/---
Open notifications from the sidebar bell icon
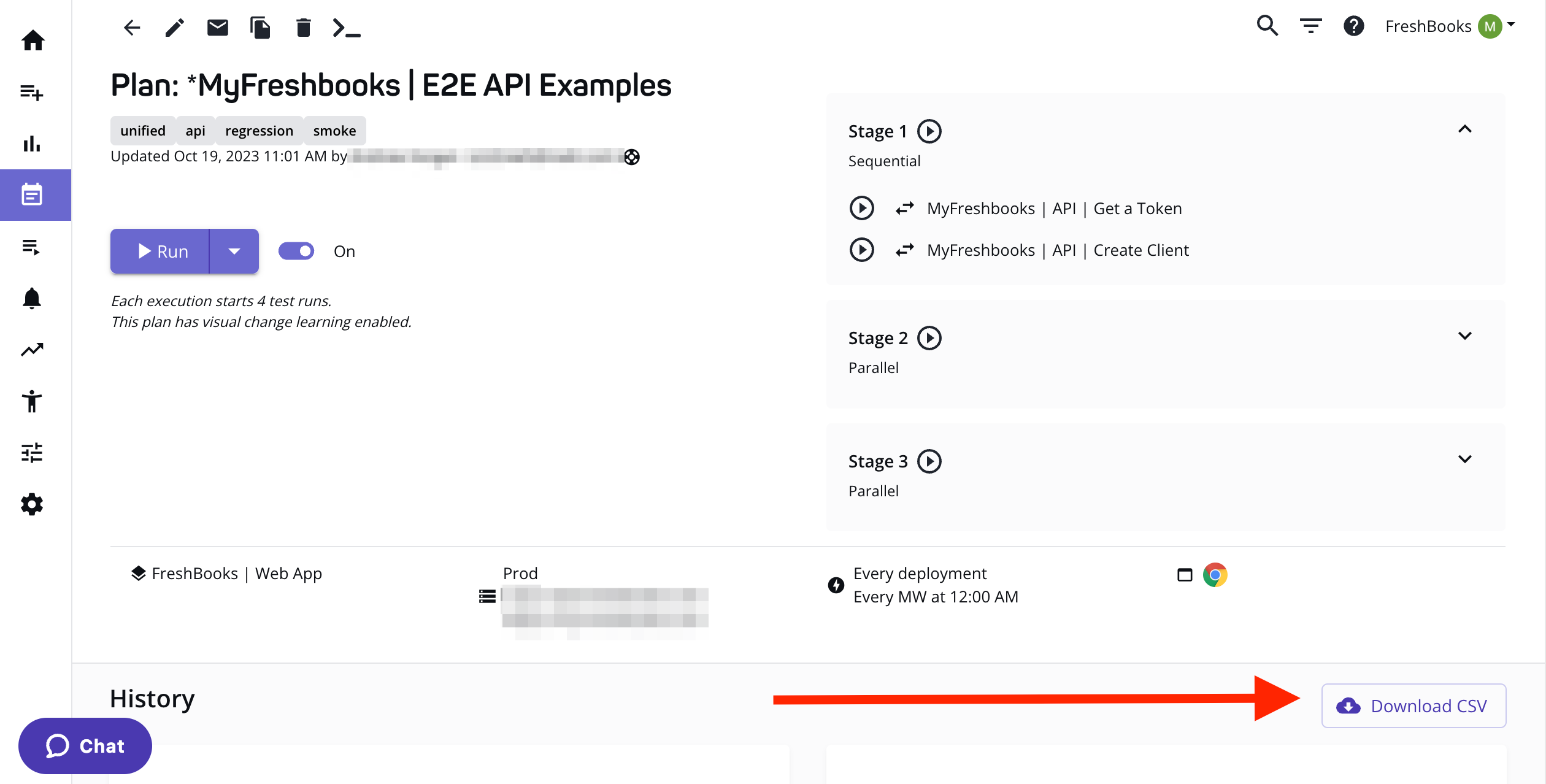[x=32, y=298]
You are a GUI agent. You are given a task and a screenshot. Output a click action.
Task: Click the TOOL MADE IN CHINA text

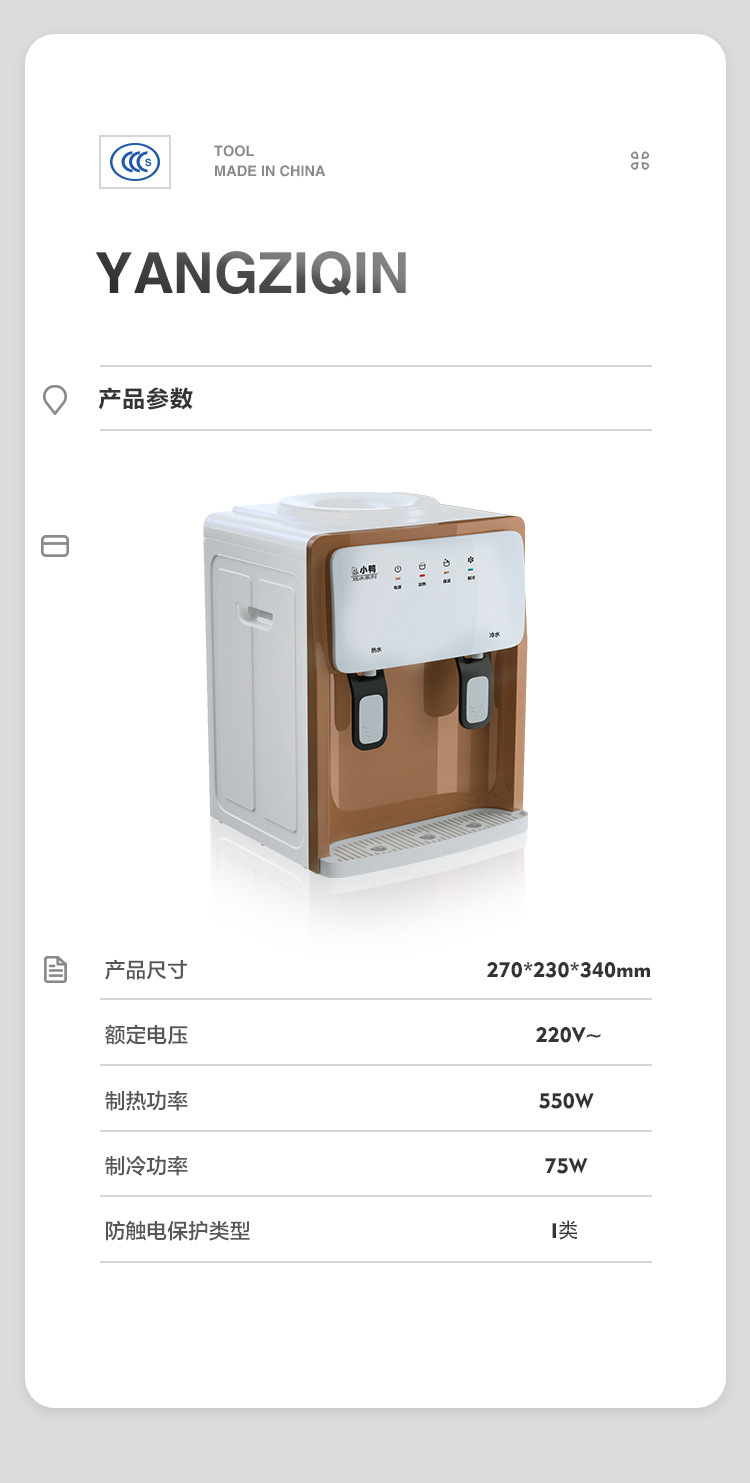(269, 161)
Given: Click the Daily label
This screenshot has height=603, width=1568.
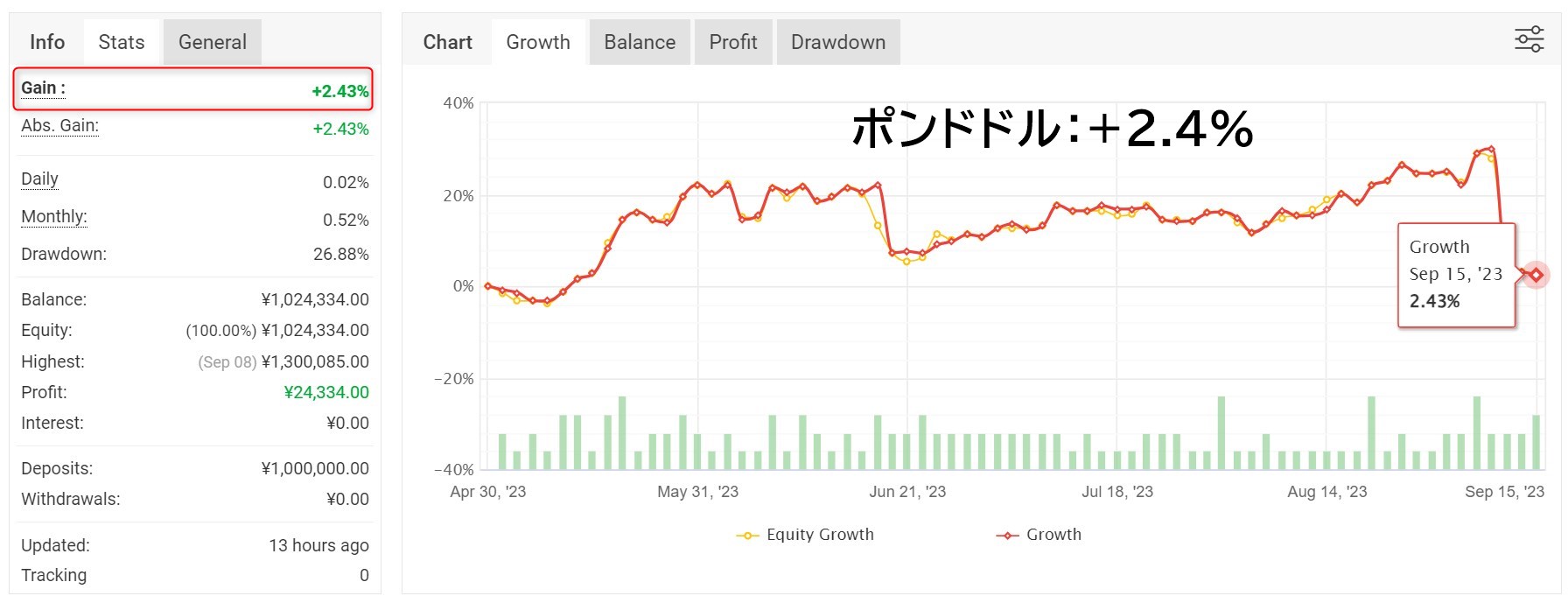Looking at the screenshot, I should [x=39, y=179].
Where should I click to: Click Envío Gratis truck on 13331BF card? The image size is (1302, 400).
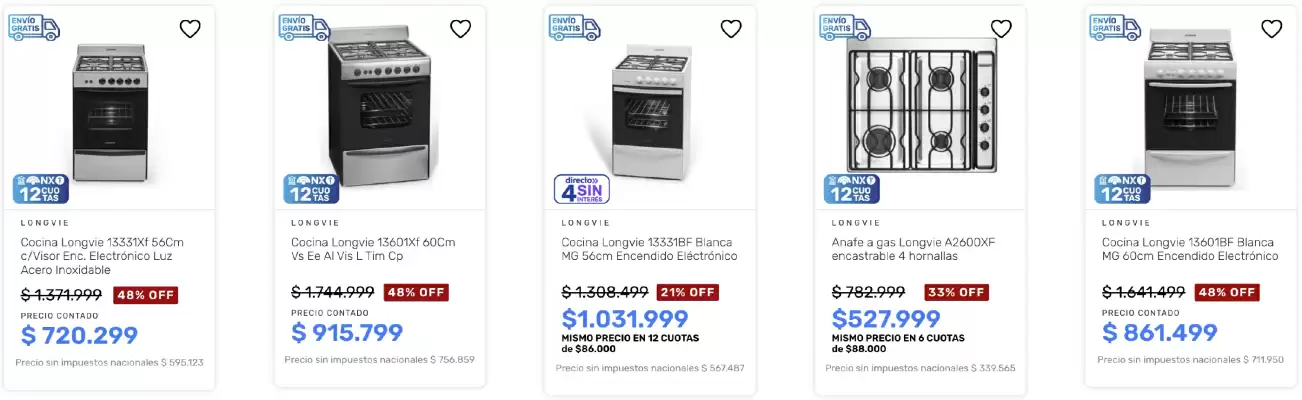pos(575,27)
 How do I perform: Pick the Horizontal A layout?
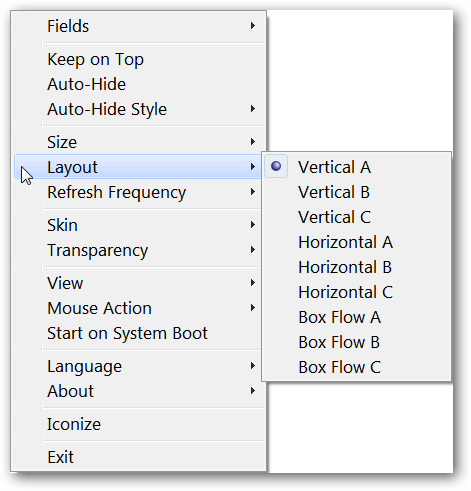click(356, 242)
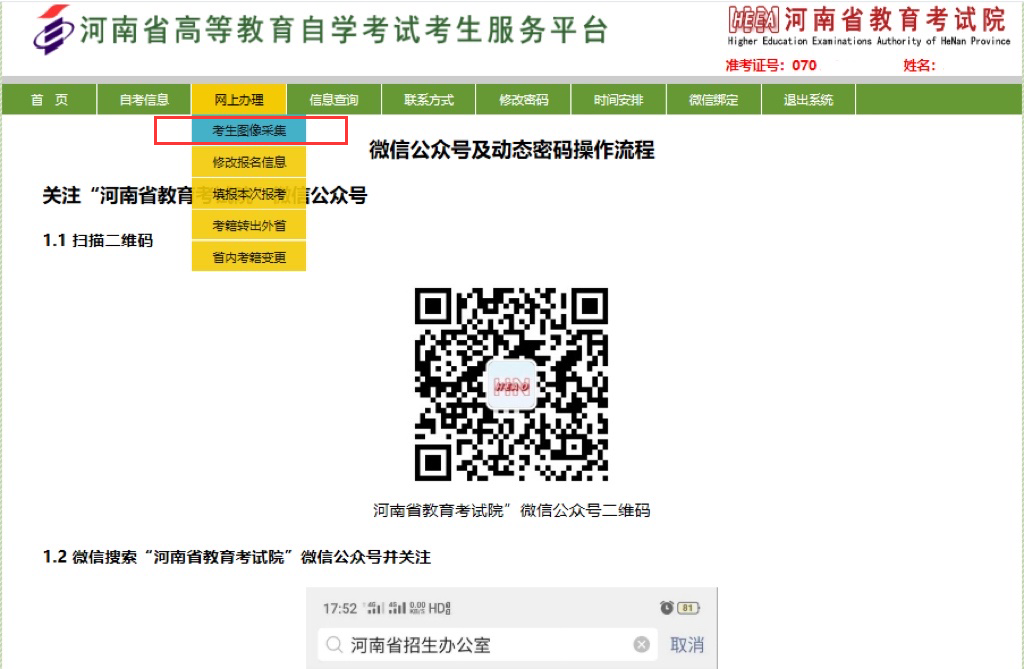
Task: Select 填报本次报考 menu entry
Action: pyautogui.click(x=249, y=194)
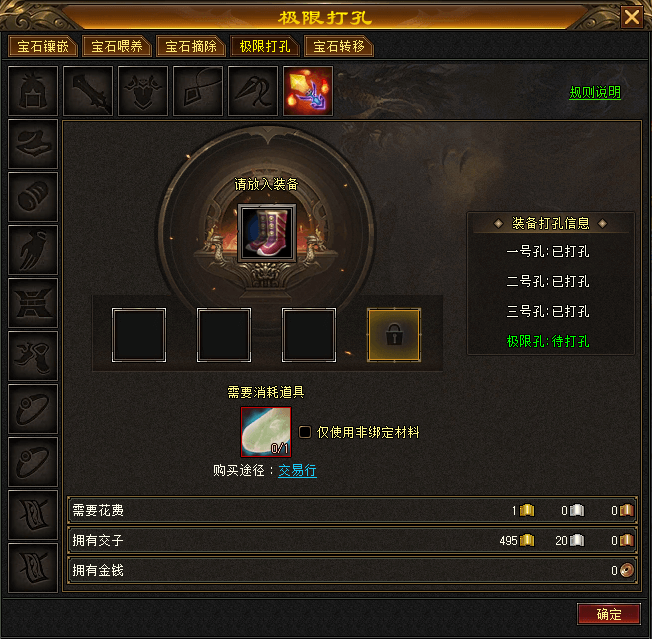Select the chest armor slot icon
The image size is (652, 639).
point(143,91)
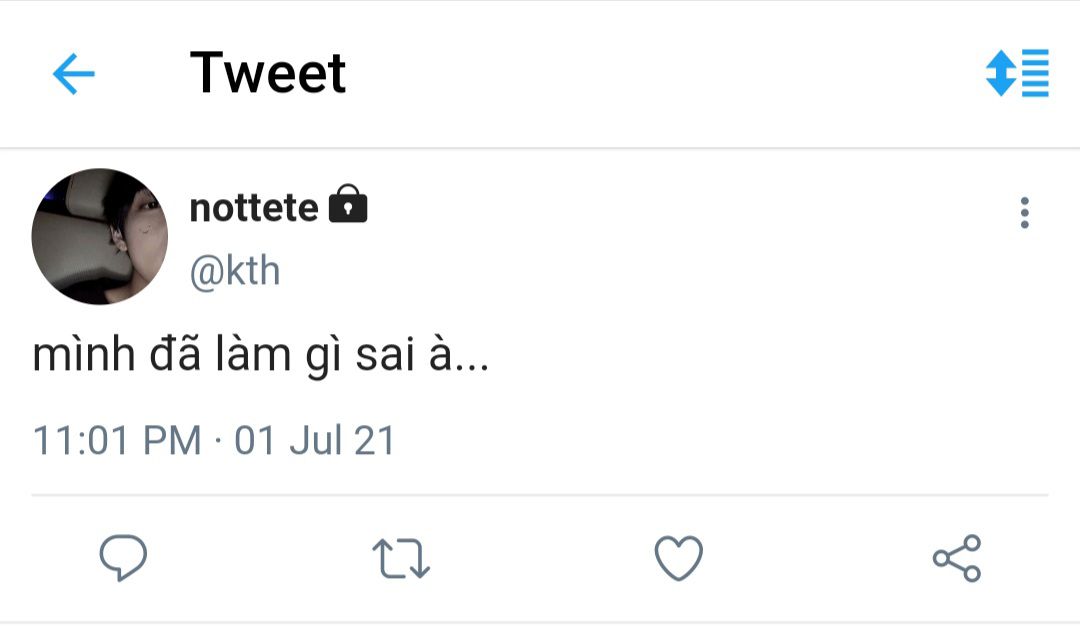Tap the @kth handle
Viewport: 1080px width, 640px height.
pos(235,271)
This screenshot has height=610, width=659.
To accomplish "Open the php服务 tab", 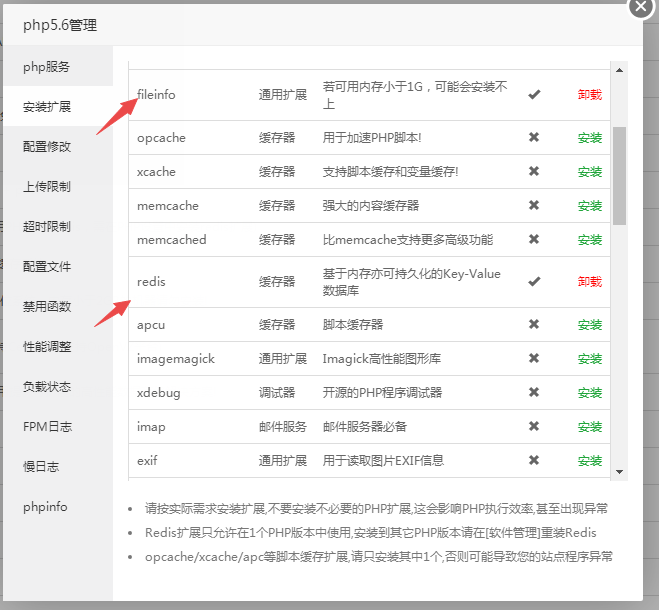I will (x=47, y=67).
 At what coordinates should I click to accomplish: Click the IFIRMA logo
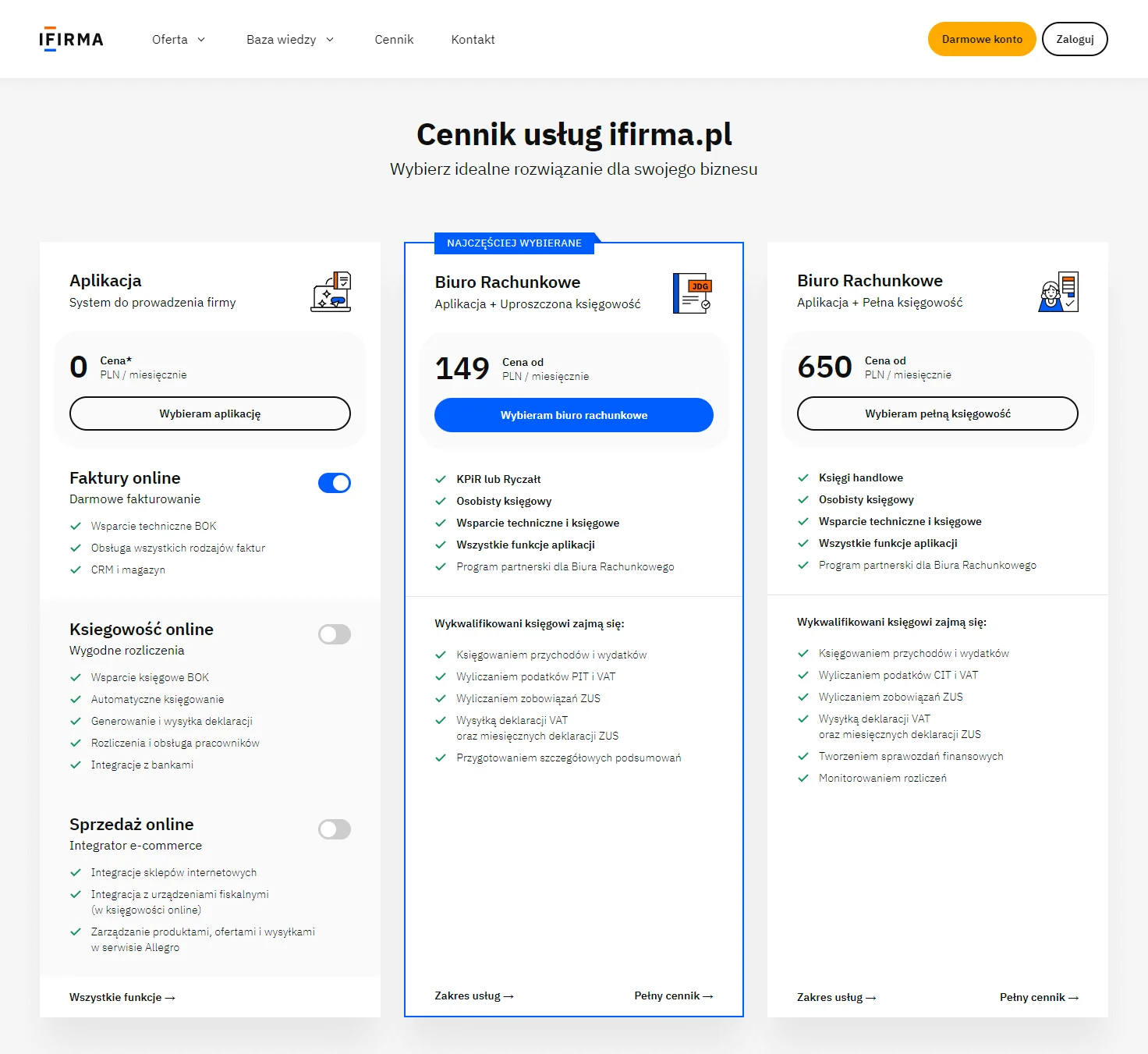click(71, 39)
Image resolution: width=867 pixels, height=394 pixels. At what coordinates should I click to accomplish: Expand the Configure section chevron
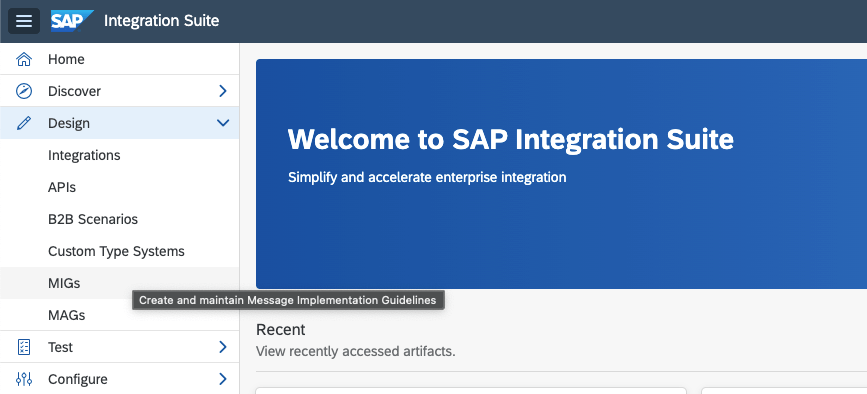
\---
Only the lines from the beginning of the listing up to and including the line with "Given: Click the Daily label" should appear in the reply, copied word for word and free of pictures.

Open notifications from the sidebar bell icon
[x=32, y=298]
You are a GUI agent. You are given a task and a screenshot. Output a click action.
Task: Click the TOOL MADE IN CHINA text

(269, 161)
Given: Click the Daily label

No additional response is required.